Inleiding
De historische situatie van dit hoofdstuk is dat in 597 v.Chr. zo'n drieduizend Joden zijn verbannen met Jojachin, onder wie een aantal priesters en valse profeten, samen met de koninklijke huishouding. In Jeruzalem hoort Jeremia dat sommige verbannen valse profeten een spoedige val van Babel en een snel herstel van de bannelingen voorspellen.
Jeremia schrijft daarom enkele brieven aan de ballingen. Daarin waarschuwt hij hen tegen deze misleiding en spoort hen aan geduldig op Gods tijd te wachten. De eerste brief lezen we in de verzen 1-23, de tweede in de verzen 24-28, gericht aan Semaja, een valse profeet in Babel, de derde in de verzen 31-32.
1 - 3 De brief van Jeremia
1 Dit zijn de woorden van de brief die de profeet Jeremia uit Jeruzalem gestuurd heeft aan de rest van de oudsten van de ballingen, aan de priesters, aan de profeten en aan heel het volk dat Nebukadnezar van Jeruzalem in ballingschap had gevoerd naar Babel 2 – nadat koning Jechonia, de koningin-moeder, de hovelingen, de vorsten van Juda en Jeruzalem, de ambachtslieden en de smeden uit Jeruzalem vertrokken waren – 3 door de hand van Elasa, de zoon van Safan, en Gemarja, de zoon van Hilkia, die Zedekia, de koning van Juda, naar Babel gestuurd heeft, naar Nebukadnezar, de koning van Babel:
Jeremia heeft tot nu toe steeds gesproken tot hen die in het land gebleven zijn. Nu zien we hier dat de HEERE ook begaan is met hen die zijn weggevoerd naar Babel. Jeremia deelt in Zijn gevoelens en schrijft hun een brief (vers 1). De brief is niet alleen aan de oudsten gericht, maar aan alle ballingen.
Onder hen die naar Babel zijn vertrokken, zijn de politieke leiders en ook “de ambachtslieden en de smeden” (vers 2). Deze laatsten zijn de uitvoerders van wat de politiek bedenkt. Door hen allen weg te voeren is zowel de regering als de uitvoerende macht gebroken en is er niets meer van Israël te vrezen. De koningin-moeder is Nehusta (Jr 13:18; 2Kn 24:8).
Zedekia laat de brief door twee mannen in Babel bezorgen (vers 3). Het kan zijn dat deze mannen een gezantschap zijn dat naar Babel gaat om de belasting af te dragen aan Nebukadnezar en hem te verzekeren van de trouw van Zedekia. Babel staat waarschijnlijk communicatie toe tussen hen die achtergebleven zijn in Juda en de ballingen. De ballingen zijn net zo blootgesteld aan de boodschap van de valse profeten als het volk in Jeruzalem dat is. De hoop op een snel einde aan de ballingschap wordt ook in Babel door de valse profeten verkondigd.

OEFENDOEL >>
Hoe luidt de zin „De brief is niet alleen aan de oudsten gericht, maar aan alle ballingen.” uit de tekst over de brief van Jeremia in het Engels?

VERSTREKTE GEGEVENS >>
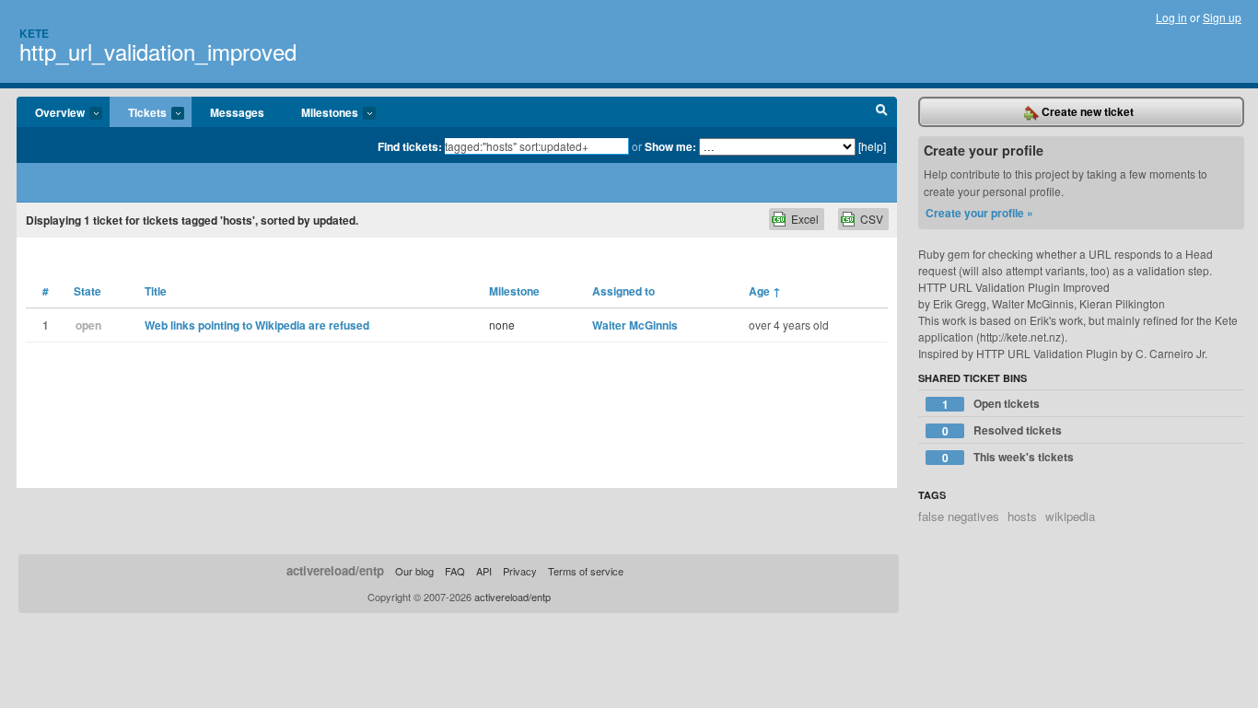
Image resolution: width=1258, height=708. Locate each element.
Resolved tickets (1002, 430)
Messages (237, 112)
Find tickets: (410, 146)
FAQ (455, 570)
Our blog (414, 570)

---

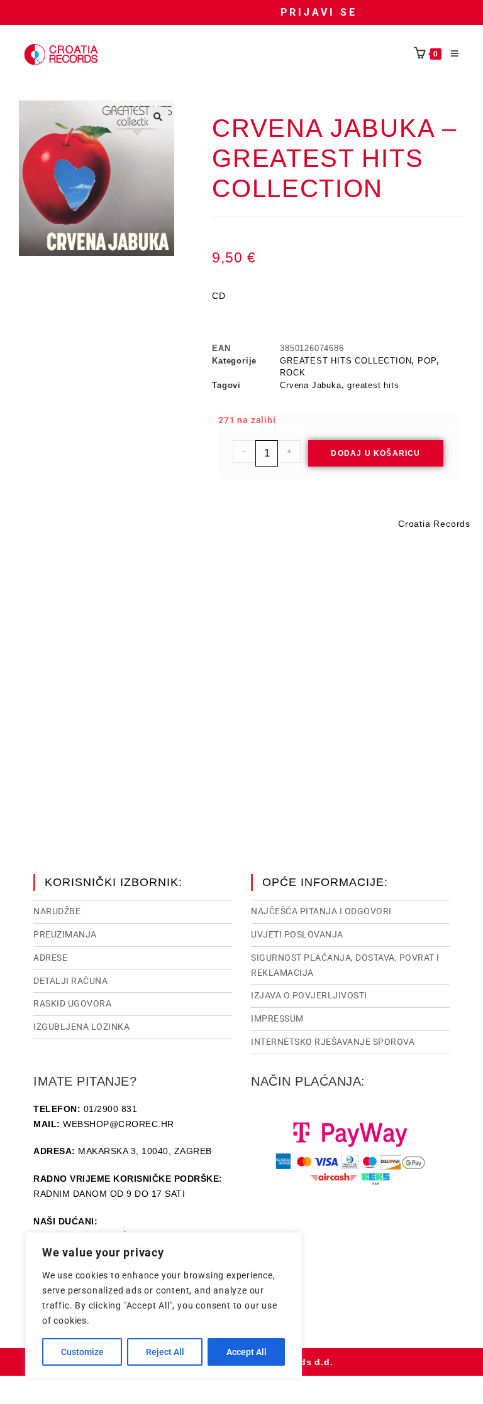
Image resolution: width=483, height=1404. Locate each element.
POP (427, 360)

EINDRESULTAAT >>
The letter is addressed not only to the elders but to all the exiles.